* WHAT THIS TASK INVOLVES
How many lines in the records contain the string "height"? Match case exactly, and reply with the number alone.

* WORKING DATA
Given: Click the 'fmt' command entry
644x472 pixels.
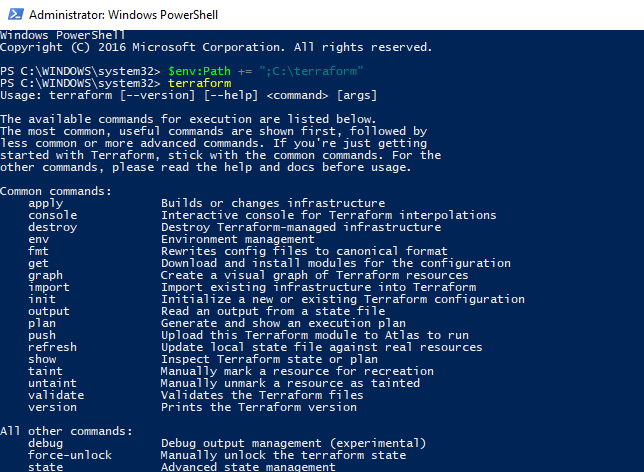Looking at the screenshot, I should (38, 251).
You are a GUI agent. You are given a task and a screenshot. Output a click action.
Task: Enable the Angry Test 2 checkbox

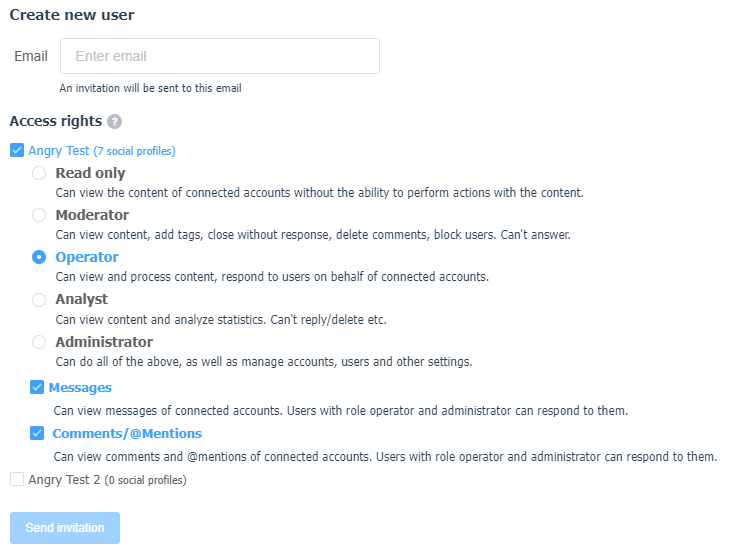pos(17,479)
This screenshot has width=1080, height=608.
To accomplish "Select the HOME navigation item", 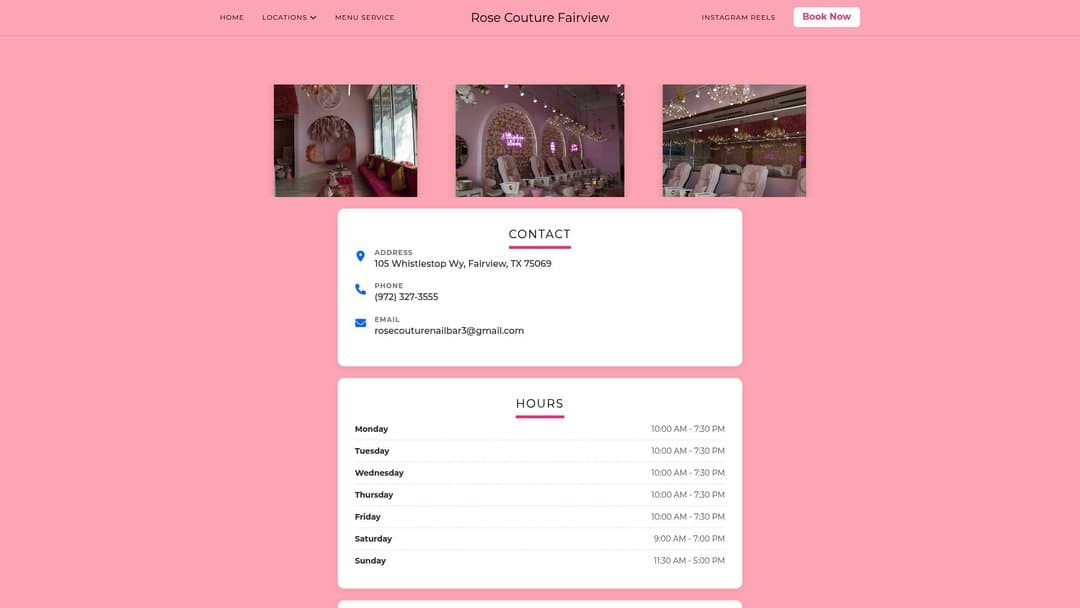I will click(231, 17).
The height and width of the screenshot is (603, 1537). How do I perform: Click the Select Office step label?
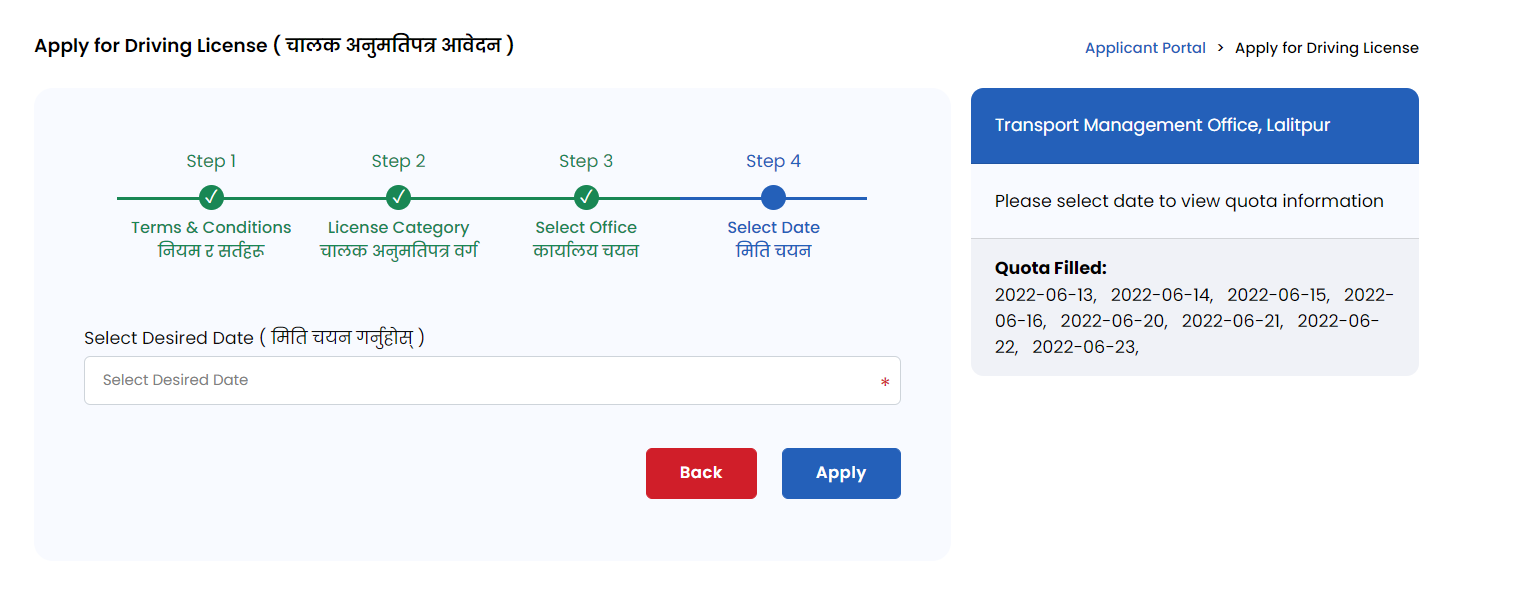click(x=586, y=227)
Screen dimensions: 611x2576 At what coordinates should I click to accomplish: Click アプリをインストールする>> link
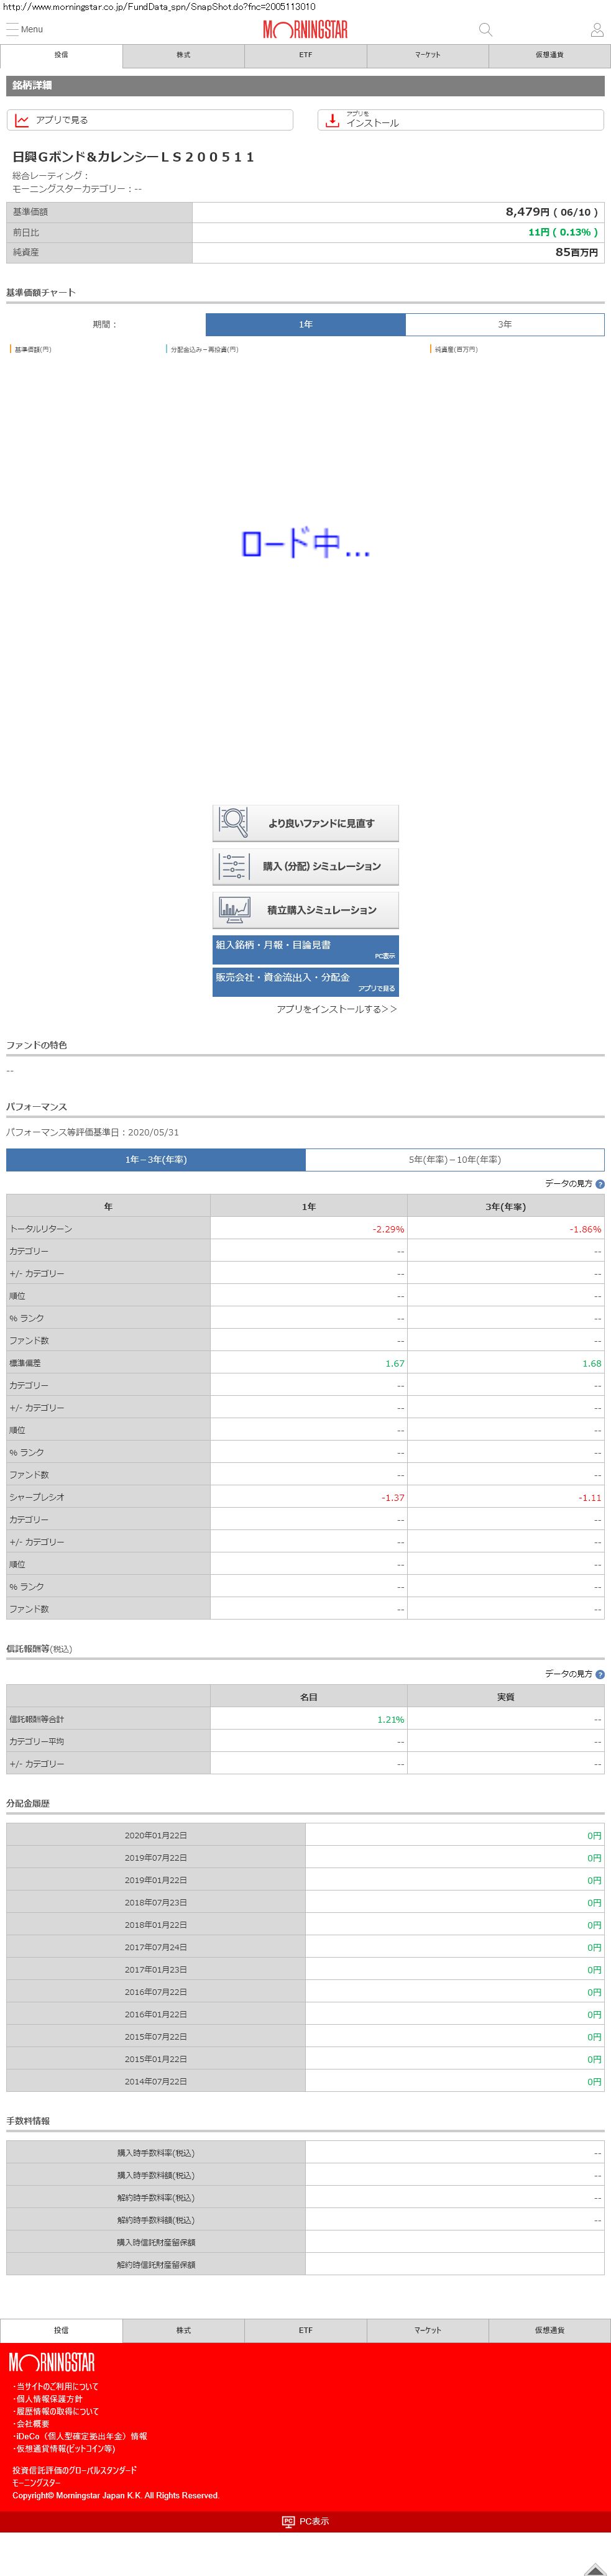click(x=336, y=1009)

* * *

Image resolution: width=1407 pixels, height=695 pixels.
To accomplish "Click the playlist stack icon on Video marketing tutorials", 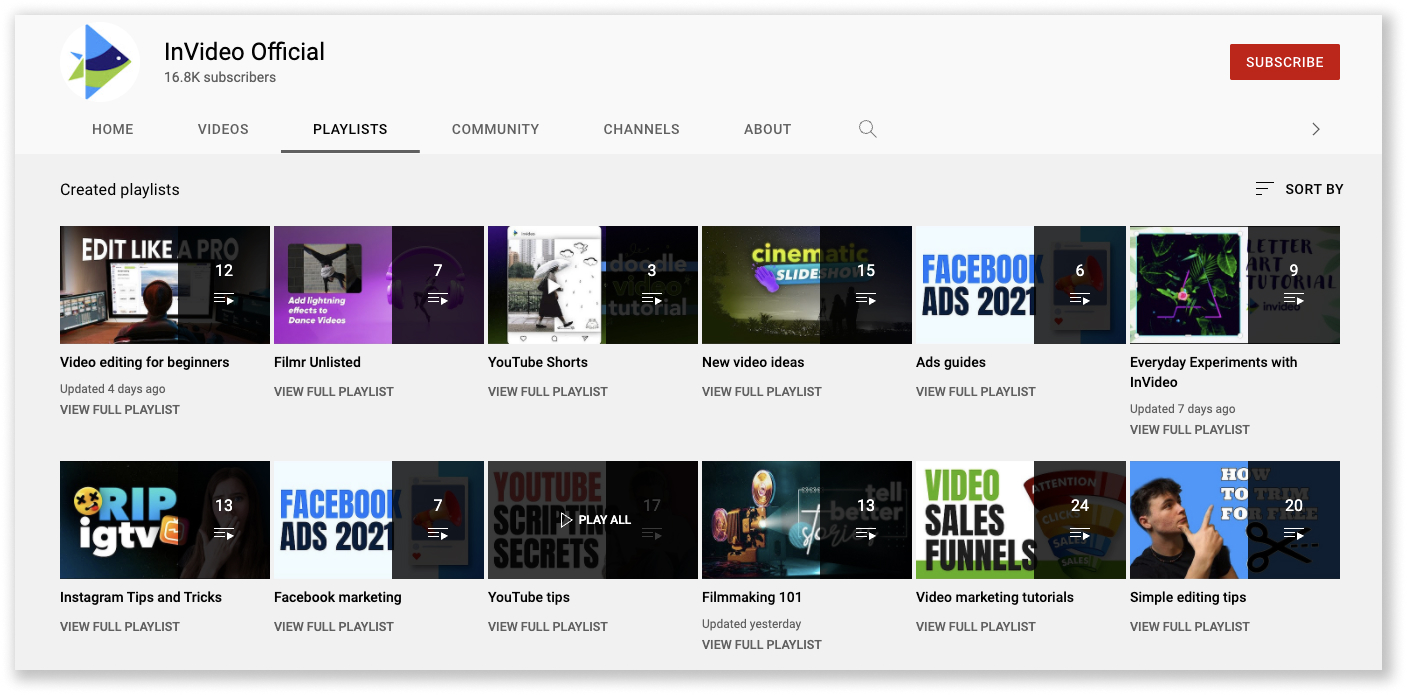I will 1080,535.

* RESPONSE TO THIS EXERCISE
3